Other therapies suggested include S-adenosylmethionine (SAMe), an intermediary molecule involved in the metabolism of glutathione (GSH), in lipid membrane integrity and cell regeneration. Exogenous administered SAM has been shown to increase intracellular GSH levels in hepatocytes and prevents GSH depletion thus acting indirectly as an important antioxidant.8 The benefit of SAMe or other antioxidants in hepatic lipidosis is unknown. Another antioxidant and hepatic protector is milk thistle or its extract silymarin or the active isomer silibinin (available as a silibinin-phosphatidylcholine combination). Milk thistle products are very safe and are frequently used in hepatic support therapy.
The prognosis may be guarded for recovery, however with aggressive nutritional therapy many, if not most, cats do recover. Several complications that can occur with therapy include a re-feeding syndrome and vomiting. The re-feeding syndrome is associated with the development of often life-threatening electrolyte disturbances that occurs within 24 to 48 hours from the start of enteral feeding.9 With the introduction of nutrition there is a resultant increased insulin level that drives potassium, phosphorous and magnesium into the cells causing a critical depletion of these electrolytes in the blood. This is prevented by first correcting electrolytes and then by slowly introducing food. Vomiting is also a frequent complication associated with feeding too much and too fast. If vomiting persists I will sometimes use maropitant or other antiemetics. Maropitant is metabolized by the liver and the dose I use in cats with hepatic lipidosis is lower (0.25-0.5 mg/kg SO q 24 h), with my normal cat dose being 1.0 mg/kg SQ q 24 h. Metoclopramide is not an effective antiemetic in cats. We have also used mirtazapine (RemeronTM), a tricyclic antidepressant for humans that in cats has both antiemetic and appetite stimulant effects (approximate dose is 1/8 of a 15 mg tablet every 2 days).
When the cat is consuming adequate calories without the need for tube supplementation the feeding tube can be removed. Tube feeding time may extend for up to 4-6 weeks in some cases and consequently most cats are managed by the owner at home.
References
1. Center SA, et al. Veterinary Clinics of North America Small Animal Practice. 2005; 246.
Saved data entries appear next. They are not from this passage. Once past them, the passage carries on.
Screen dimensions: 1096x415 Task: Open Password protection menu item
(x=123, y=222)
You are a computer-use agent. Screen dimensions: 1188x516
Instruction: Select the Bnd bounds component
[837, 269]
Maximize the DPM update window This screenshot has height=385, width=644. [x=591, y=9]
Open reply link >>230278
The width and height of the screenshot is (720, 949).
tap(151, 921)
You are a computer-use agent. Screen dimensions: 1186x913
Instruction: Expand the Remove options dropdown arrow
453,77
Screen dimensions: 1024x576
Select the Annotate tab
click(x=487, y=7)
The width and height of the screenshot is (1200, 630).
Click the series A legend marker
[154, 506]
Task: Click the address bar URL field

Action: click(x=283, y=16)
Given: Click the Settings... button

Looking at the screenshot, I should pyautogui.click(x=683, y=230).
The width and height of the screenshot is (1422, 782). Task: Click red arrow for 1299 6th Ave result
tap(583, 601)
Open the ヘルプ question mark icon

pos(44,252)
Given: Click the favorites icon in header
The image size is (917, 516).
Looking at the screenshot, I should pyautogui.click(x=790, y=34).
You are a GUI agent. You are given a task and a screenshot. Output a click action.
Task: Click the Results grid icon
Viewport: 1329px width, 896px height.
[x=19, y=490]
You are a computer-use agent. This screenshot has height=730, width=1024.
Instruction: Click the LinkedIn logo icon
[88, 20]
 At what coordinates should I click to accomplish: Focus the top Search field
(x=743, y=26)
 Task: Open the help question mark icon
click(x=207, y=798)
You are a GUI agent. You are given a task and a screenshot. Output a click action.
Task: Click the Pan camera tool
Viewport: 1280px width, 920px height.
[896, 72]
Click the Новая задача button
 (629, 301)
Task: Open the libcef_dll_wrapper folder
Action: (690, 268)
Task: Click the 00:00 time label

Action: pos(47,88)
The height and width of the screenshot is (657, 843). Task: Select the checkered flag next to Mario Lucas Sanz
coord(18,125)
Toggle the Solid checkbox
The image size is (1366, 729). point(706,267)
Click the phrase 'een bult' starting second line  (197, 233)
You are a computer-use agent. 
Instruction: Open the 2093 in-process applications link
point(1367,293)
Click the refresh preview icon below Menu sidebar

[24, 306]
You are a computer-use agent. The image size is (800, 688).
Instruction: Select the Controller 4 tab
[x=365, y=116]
2. Akol KG, et al. J Vet Intern Med 1993; 7(4):205-9.
3. Holan KM. Kirk's Current Veterinary Therapy XIV 2008; 570.
4. Center SA, et al. J Vet Intern Med 1993; 7:349.
5. Griffin B. Compend Cont Educ Pract Vet 2000; 22(10):910.
6. Center SA, et al. J Vet Intern Med 2000; 14(6):598.
7. Jacobs GB, et al. Am J Vet Res 1990; 51(9):1349.
8. Justin RB, et al. J Vet Intern Med 1995, 9:228.